● ABOUT THIS EXERCISE:
The answer is to consist only of an exact retyping of the lines from the one containing "You are a GUI" to the end of the entries, without pictures.

● Saved entries:
>>>
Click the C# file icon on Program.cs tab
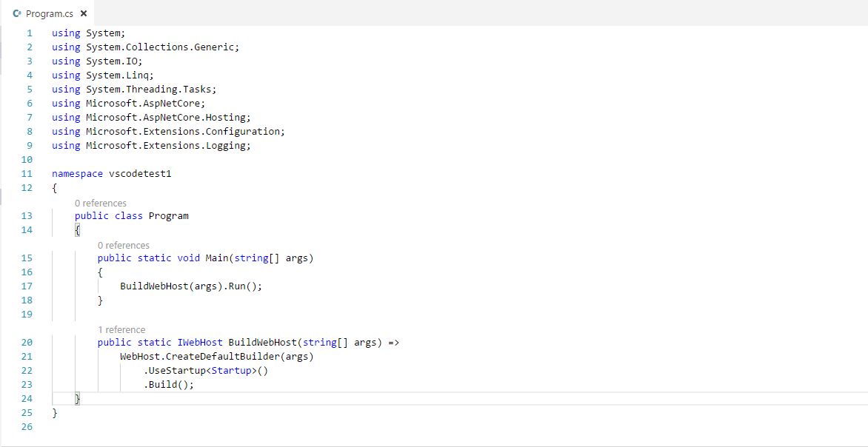868x447 pixels. (x=17, y=14)
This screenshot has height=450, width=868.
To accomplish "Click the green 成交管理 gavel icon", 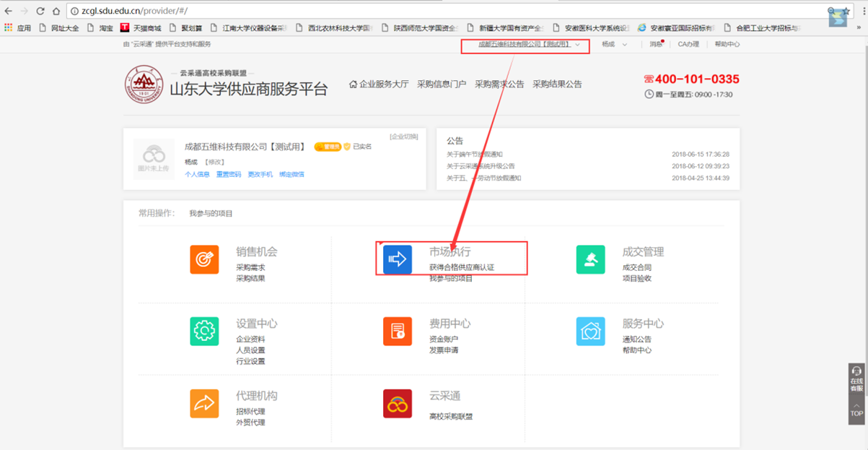I will pyautogui.click(x=590, y=260).
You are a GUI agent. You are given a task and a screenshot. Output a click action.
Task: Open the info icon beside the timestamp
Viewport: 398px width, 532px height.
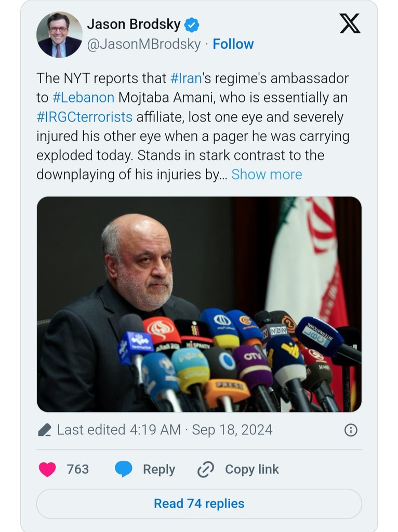click(351, 430)
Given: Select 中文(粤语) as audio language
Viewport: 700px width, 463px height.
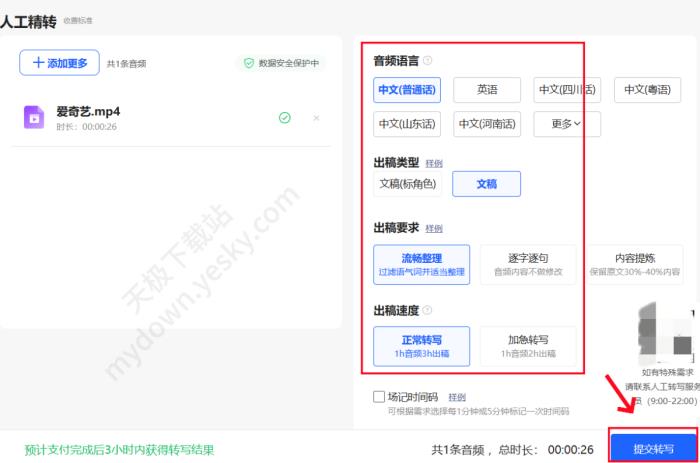Looking at the screenshot, I should point(647,90).
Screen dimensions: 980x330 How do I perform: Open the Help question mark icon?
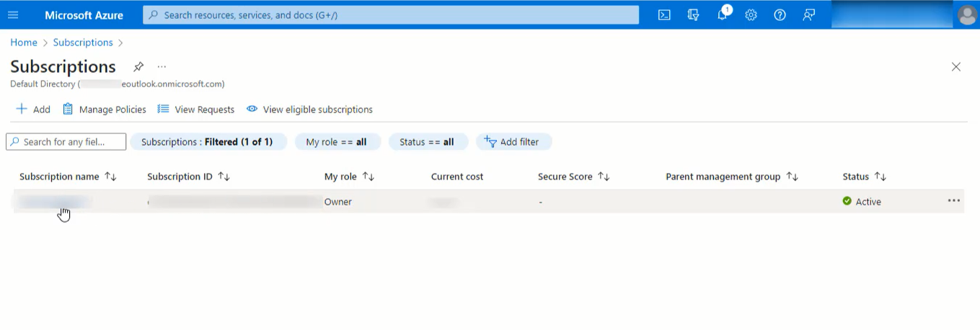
<<<
● WRITTEN RESPONSE:
You are a GUI agent. You are given a task and a screenshot. Output a click action.
Task: Open the info icon beside the timestamp
Viewport: 398px width, 532px height.
click(351, 430)
Given: Select 中文(粤语) as audio language
Viewport: 700px width, 463px height.
Looking at the screenshot, I should point(647,90).
Screen dimensions: 980x330 How do I perform: Open the Help question mark icon?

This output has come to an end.